Tasks to perform>
a) Which two models of society does the public health leadership abstract name as useful for understanding changes in healthcare?
b) Pick up the public health leadership abstract after its final sentence and continue writing it.

━━ Excerpted passage

Online Program

Matching public health administration leadership to changes in societal, political, and economic contexts

Tuesday, November 5, 2013 : 1:30 p.m. - 1:50 p.m.

T. Lucas Hollar, PhD, Master of Public Health Program, College of Osteopathic Medicine, Nova Southeastern University, Fort Lauderdale, FL
The political, socio-ecological, and policy environments surrounding healthcare in America continue to change. The Affordable Care Act is a symbol and product of such change. Two models of society within the policy sciences that are useful for understanding these changes are the market and polis models.

The market model envisions societal welfare as the aggregate of individuals' situations, wherein individuals are rational decision-makers maximizing their own self-interest. The polis model views society as individuals who are socially and materially dependent; people often have a private, self-interested side and a side concerned about the public interest.

For those in healthcare, the transition to patient-centered medical homes provides an example of these competing models. Note the transition in language from “consumer, provider, and payer” to “patient, personal physician, and insurer.”

Given increasing costs, access issues for the under/uninsured, difficulties of governments to afford to assist those in need of and/or entitled to care, and shifts in politics, the market model is of questionable use. The polis model changes the way policymakers and administrators approach, understand, and respond to the needs of today's communities.

This recontextualization of public health policy and administration in the polis model requires a change in public health leadership, a progression from transactional and/or exchange approaches to a leadership approach involving the collective management of meaning. In the polis model, leadership is less a matter of rewarding or facilitating individuals. Leadership is a matter of sensemaking situations, creating compelling visions of the future, relating within and across organizations, and inventing new ways of getting people and organizations to work together.

This presentation outlines the contextual appropriateness of utilizing the polis model of society in light of societal, political, and economic contexts and presents an effective leadership model for health administrators to employ in the midst of current contexts.

━━━━
━━ Source material

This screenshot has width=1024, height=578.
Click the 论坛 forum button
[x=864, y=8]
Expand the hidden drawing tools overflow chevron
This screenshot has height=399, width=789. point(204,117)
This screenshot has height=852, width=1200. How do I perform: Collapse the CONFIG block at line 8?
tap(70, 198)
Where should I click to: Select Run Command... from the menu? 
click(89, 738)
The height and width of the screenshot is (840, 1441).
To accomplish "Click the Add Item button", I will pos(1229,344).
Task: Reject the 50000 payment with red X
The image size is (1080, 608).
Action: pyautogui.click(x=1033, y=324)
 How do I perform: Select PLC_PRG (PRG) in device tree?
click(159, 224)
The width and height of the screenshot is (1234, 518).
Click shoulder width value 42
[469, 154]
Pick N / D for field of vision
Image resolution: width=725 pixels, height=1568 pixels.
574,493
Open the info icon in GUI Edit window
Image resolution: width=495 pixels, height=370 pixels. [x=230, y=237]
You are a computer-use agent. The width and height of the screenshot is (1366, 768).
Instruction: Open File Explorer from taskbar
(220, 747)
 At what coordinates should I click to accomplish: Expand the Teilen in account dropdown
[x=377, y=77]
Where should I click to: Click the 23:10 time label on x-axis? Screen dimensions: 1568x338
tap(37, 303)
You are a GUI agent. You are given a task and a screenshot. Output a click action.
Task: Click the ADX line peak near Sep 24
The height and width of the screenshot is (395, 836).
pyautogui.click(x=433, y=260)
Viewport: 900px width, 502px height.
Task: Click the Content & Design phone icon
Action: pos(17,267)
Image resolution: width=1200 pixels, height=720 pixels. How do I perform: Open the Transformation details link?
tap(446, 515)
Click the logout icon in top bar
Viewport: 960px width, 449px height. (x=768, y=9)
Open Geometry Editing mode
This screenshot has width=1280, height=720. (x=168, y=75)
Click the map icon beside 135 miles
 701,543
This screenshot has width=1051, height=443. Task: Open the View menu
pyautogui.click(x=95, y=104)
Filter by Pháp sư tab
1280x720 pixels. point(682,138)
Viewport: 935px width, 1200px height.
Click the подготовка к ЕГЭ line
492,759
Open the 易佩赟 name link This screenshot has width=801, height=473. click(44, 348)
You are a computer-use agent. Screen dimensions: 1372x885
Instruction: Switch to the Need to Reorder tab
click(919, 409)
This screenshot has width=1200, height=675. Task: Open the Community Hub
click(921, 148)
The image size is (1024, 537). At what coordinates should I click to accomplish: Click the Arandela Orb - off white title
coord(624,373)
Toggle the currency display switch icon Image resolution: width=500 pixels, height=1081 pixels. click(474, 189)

━━━━

Responses>
a) The market model and the polis model.

b)
Learning Areas:

Administration, management, leadership
Public health administration or related administration
Public health or related public policy

Learning Objectives:
Describe societal, political, and policy changes affecting current health policy and administration. Assess the value of alternative models of society for viewing and understanding current healthcare contexts. Formulate a leadership framework of sensemaking, visioning, relating, and inventing that matches one’s strengths with one’s leadership contexts.

Keyword(s): Leadership, Public Health Administration

Presenting author's disclosure statement:

Qualified on the content I am responsible for because: I am an Assistant Professor of Public Health, specializing in leadership, health policy, and organizational studies. Additionally, I am an invited lecturer in leadership for the Training in Policy Studies (TIPS) program, a yearlong experience for second and third year osteopathic residents offered by the New York Institute of Technology College of Osteopathic Medicine, partnered with colleges in the American Association of Colleges of Osteopathic Medicine (AACOM) and the American Osteopathic Association (AOA).
Any relevant financial relationships? No

I agree to comply with the American Public Health Association Conflict of Interest and Commercial Support Guidelines, and to disclose to the participants any off-label or experimental uses of a commercial product or service discussed in my presentation.